TRY IT: Everything in the data except the pictures belongs in your answer, copied exactly.
☆ ☆ ☆ ☆ ☆
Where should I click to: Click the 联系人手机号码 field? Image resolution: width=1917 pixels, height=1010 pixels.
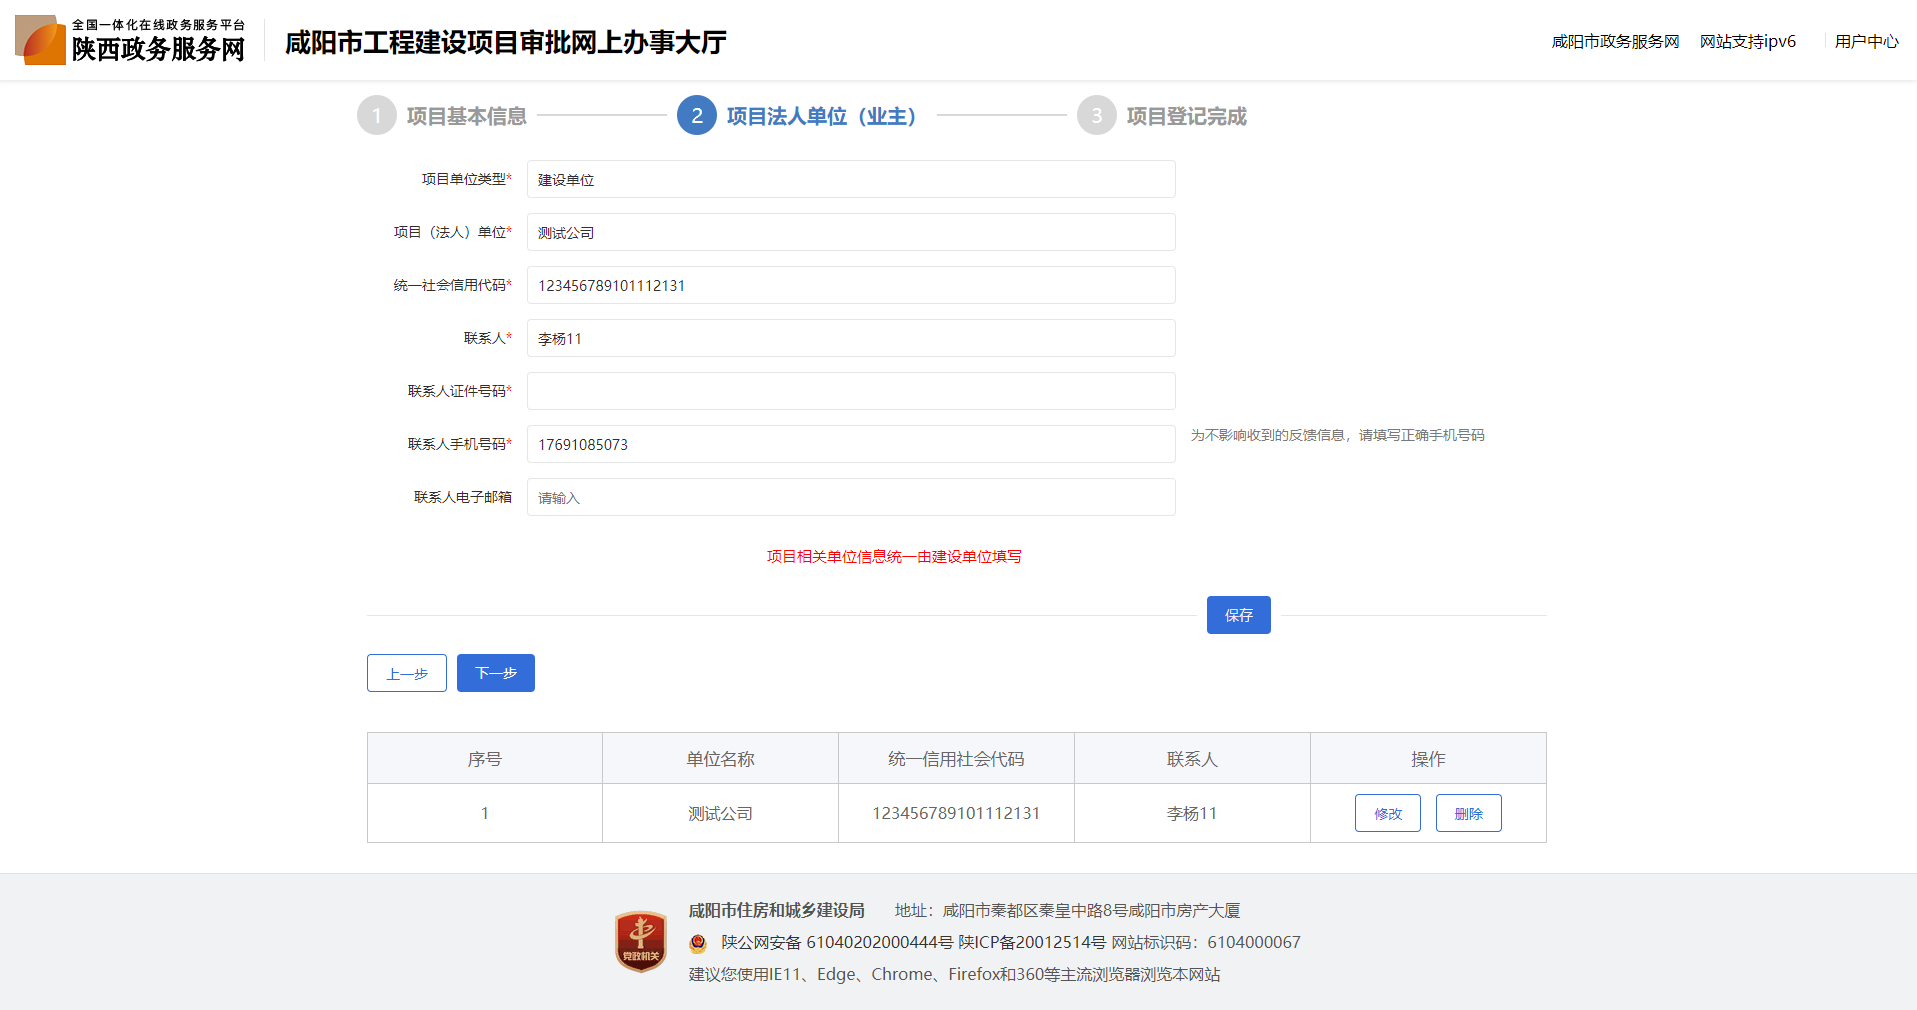[x=850, y=445]
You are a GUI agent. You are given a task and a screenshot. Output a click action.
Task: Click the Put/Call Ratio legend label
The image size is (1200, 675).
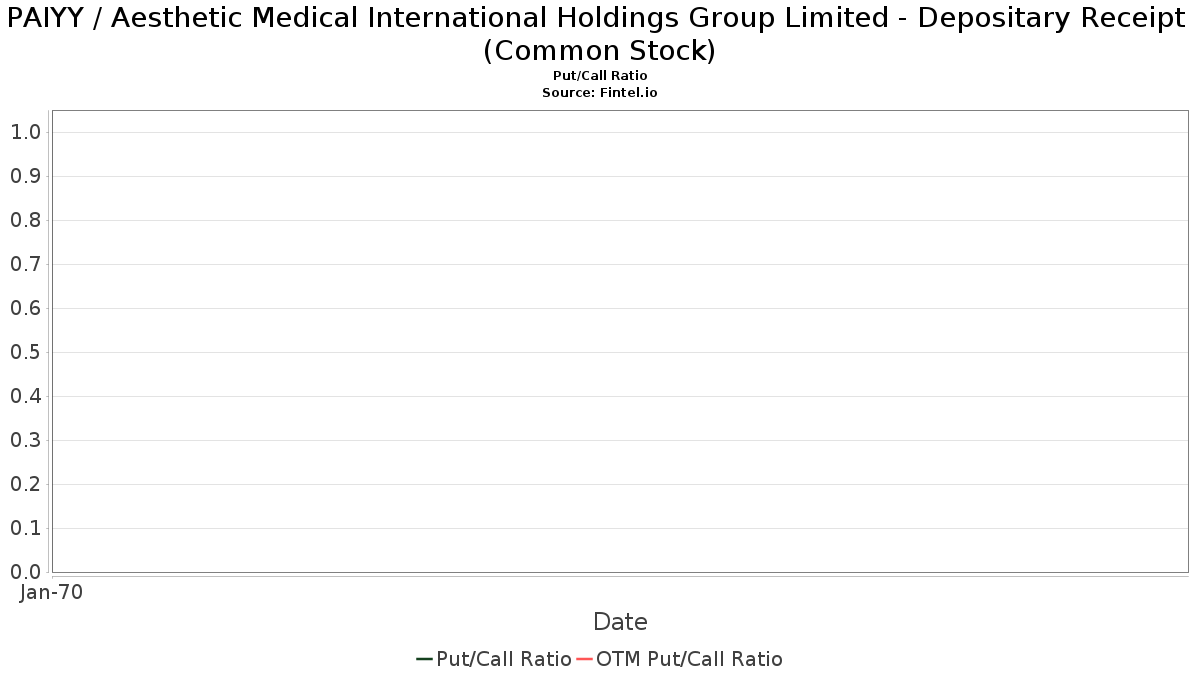click(504, 659)
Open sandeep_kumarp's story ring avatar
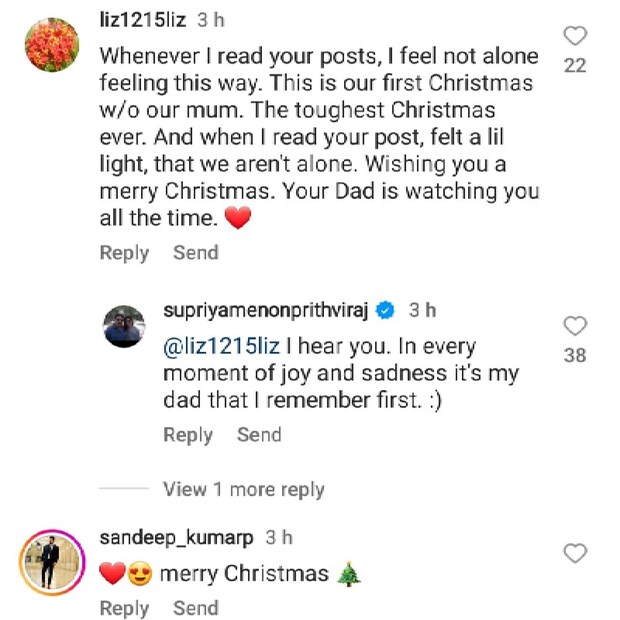Screen dimensions: 620x620 point(50,560)
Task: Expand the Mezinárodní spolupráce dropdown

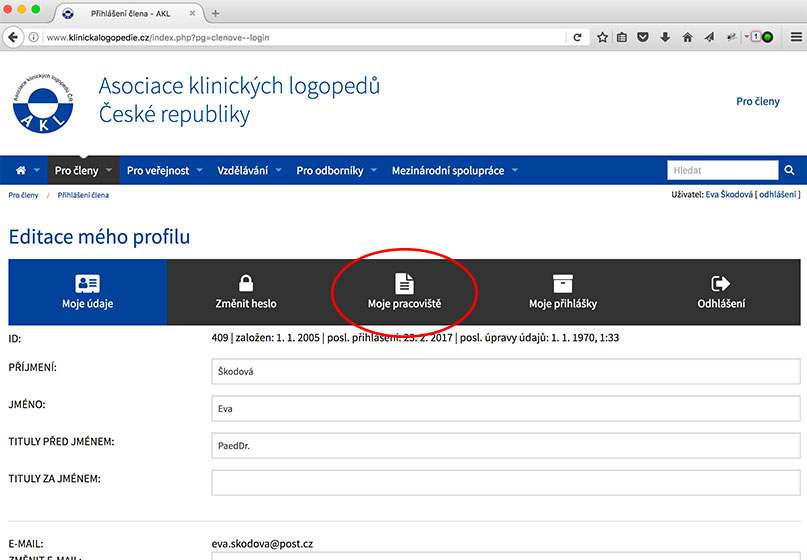Action: (454, 170)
☆ ☆ ☆ ☆ ☆
RESPONSE:
Where should I click to: Click the 联系人手机号码 field? Image resolution: width=1917 pixels, height=1010 pixels.
[x=850, y=445]
You are a GUI agent. You are given a task and a screenshot. Output a click action.
Task: Click the Put/Call Ratio legend label
The image size is (1200, 675).
click(504, 659)
Open sandeep_kumarp's story ring avatar
Screen dimensions: 620x620 point(50,560)
Task: Expand the Mezinárodní spolupráce dropdown

Action: (454, 170)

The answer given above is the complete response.